Flying on the Boeing 777
Thursday, 25 October 2007 05:47
Dear Captain Lim,
What happens when the computers fail at the critical moment? So, you still need human beings to save the day! Pilots are the back ups to machines. Hence, aircrew must undergo a thorough course in order to perform this task."
I have a few queries with regard to your FAQ on Autopilot/ILS.
In FAQ “How does a pilot execute an auto landing during bad weather in a Boeing 777?”
"If a pilot wishes to manually fly the ILS to hone his flying skills, he is restricted to fly to a minimum of 200 feet above ground level and a visibility of 550 meters. Beyond that, he must seek the help of the machine! In other words, the airplane must be auto landed with the help of computers.

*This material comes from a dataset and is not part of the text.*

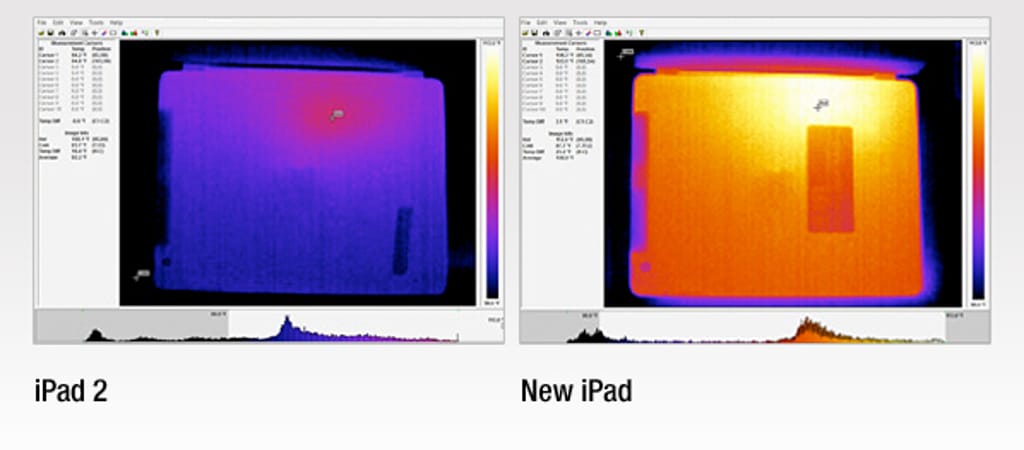Open the Help menu in iPad 2 window
This screenshot has height=450, width=1024.
(116, 22)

1) Does this mean the airplane must be auto landed or auto fly BELOW 200 feet?
2) When computer fail below 200 feet, pilots have to back up the machines. Why pilots are not allowed to fly below 200 feet on a normal day to hone his skills when the circumstance of a computer failing below 200 feet arises?
3) Are pilots officially being allowed to fly under 200 ft manually?
In FAQ "Are some pilots that skillful in flying the Instrument Landing System",
"When the airplane is perfectly aligned with the runway centerline, it does not mean that the airplane is performing an auto-land. If a pilot is not qualified or the runway is not certified to accept auto-landing, he merely allows the autopilot to fly the plane up to 200 feet above ground level and then disengage the automation. He would thereafter *hand fly* the plane until the touch down on the runway."
4) Why is it in this case that a pilot is allowed to fly below 200 feet?
1. This paragraph is stated in the context of an ILS approach in IMC – meaning total cloud cover and the pilot cannot see anything ahead. On a Cat 1 approach, the lowest height the pilot can hand fly the plane is up to 200 feet. Yes, below 200 feet in IMC, only a qualified pilot rated on auto-landing is allowed to continue with the landing (with the aid of the computer of course – as no human can safely fly the plane to touch down when he can*t really see the runway!)
2. A pilot can manually fly below 200 feet only if the weather is fine and the visibility is good. So when the computer fails below 200 feet, he takes over and flies by looking out and not on the instruments anymore. If he cannot see the runway because of poor visibility, he must abort the landing and go around.
3. As mentioned above, pilots are allowed to fly below 200 feet manually on a Cat 1 ILS approach only if they can see the runway (In VMC and not IMC)
4. Only a person qualified to perform auto-landing can legally use the automation to land the plane by the aid of the computers below 200 feet. If not, he must disengage the automation and fly the plane manually ONLY if the weather is fine and the visibility is good. In this case, he has not breached any rules. He did not make use of the automation (because he is not qualified).